### Aim
Which lines run from the one containing "This screenshot has width=1024, height=762." through the one containing "Action: [x=716, y=437]" in the items below? Reproduce both end lines and every line between them, unchanged and with nothing else.

### Material provided
╭──

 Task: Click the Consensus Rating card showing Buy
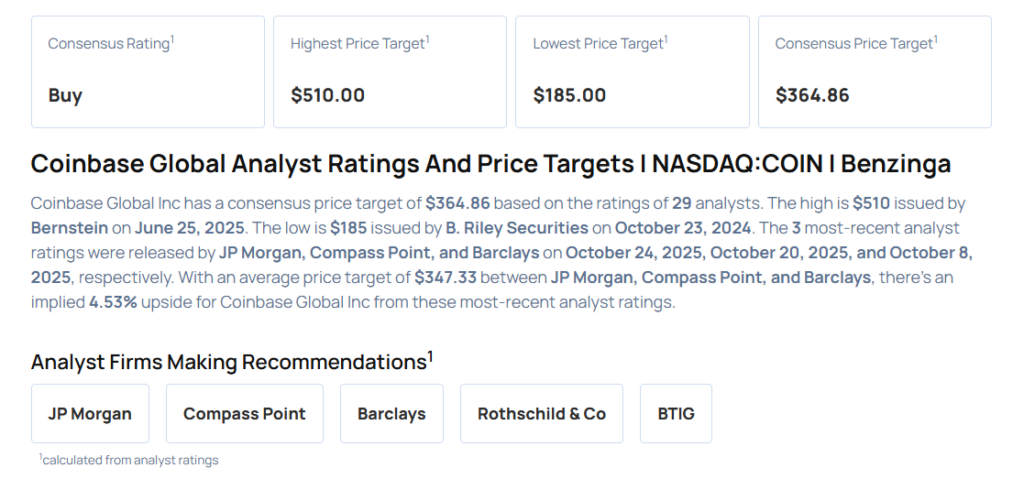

╰──
╭──

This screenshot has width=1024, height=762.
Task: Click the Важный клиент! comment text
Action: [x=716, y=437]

╰──
╭──

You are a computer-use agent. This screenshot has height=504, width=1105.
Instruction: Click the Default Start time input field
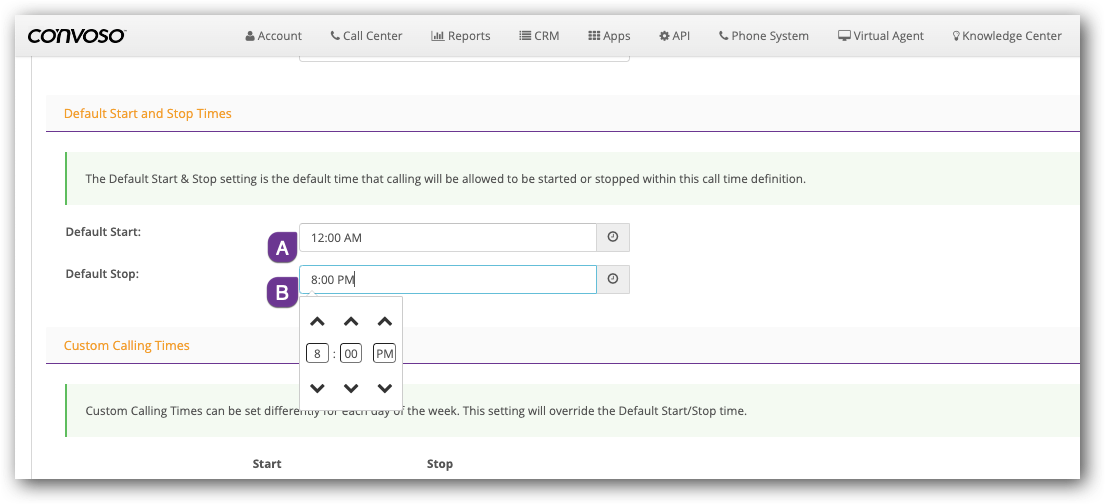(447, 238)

╰──

### Complete answer
This screenshot has width=1024, height=762.
Task: Click the Важный клиент! comment text
Action: [x=716, y=437]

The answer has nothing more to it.